Cons: Christmas-oriented (Bah Humbug!), a little sappy

The Bottom Line: All I want for Christmas is Hugh.

Most romantic comedies are boring because they are so simple. The typical rom-com expects viewers to care about the fate of one special couple that gets treated as if they are the only two people in the universe worth worrying about. The most horrifying example of this that I’ve seen recently was Beyond Borders, a film in which Angelina Jolie has a love affair with a British doctor while bombs explode and refugees are being killed all around them. I really couldn’t have any sympathy for these star-crossed lovers when they were supposed to be providing relief for victims of war.

Love Actually is refreshing because it actually has some perspective. The point of view of the film, as Billy Mack’s (Billy Nighy) splendidly horrible single tells us, is that "love is all around us."

Instead of focusing on just one bland couple’s story, Love Actually shows several, all of which intertwine loosely. Apart from a few very clever lines, Love Actually doesn’t feature anything you’ve never seen before. In fact, it’s chock full of movie clichés. However, the sum of all the individual stories is much greater than its parts. Love Actually’s optimistic attitude makes it different from anything you’ll see on the big screen this year.

Most films have "good guys" and "bad guys," but everyone is the good guy in Love Actually, which is the way it is in the real world. Real life, in which one can often see both sides of a conflict, is never as simple as it seems in the movies.

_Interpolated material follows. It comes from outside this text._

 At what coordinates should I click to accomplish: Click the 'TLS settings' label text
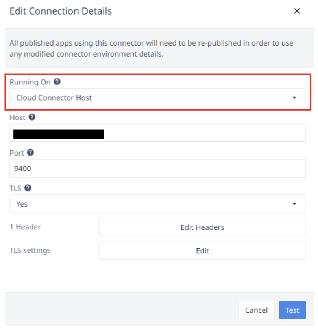coord(30,250)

Love Actually shows us various types of people experiencing different types of love: romantic love, familial love, lust, unrequited love, puppy love, and platonic love. Starting and ending at Heathrow Airport, the film emphasizes that love is a universal human emotion, as we see a diverse group of people embracing their loved ones. While most of the news we see on TV everyday is horrifying, the majority of people in the world are very kind. None of the characters in this film are particularly extraordinary, but they are all very sweet. The only person in Love Actually who appears to be somewhat evil is the president of the United States (Billy Bob Thornton). Yup, this is definitely my kind of movie.

As the world’s biggest scrooge, I was a bit afraid that the emphasis on Christmas in Love Actually would disturb me. Indeed, the film implies that everyone is united by Christmas, which bothered me a bit, but the brilliant Billy Mack character and his unabashed attempt to make a few quid from a dreadful Christmas song saved the film for me. He delivers one hilarious line after another with a mischievous twinkle in his eye.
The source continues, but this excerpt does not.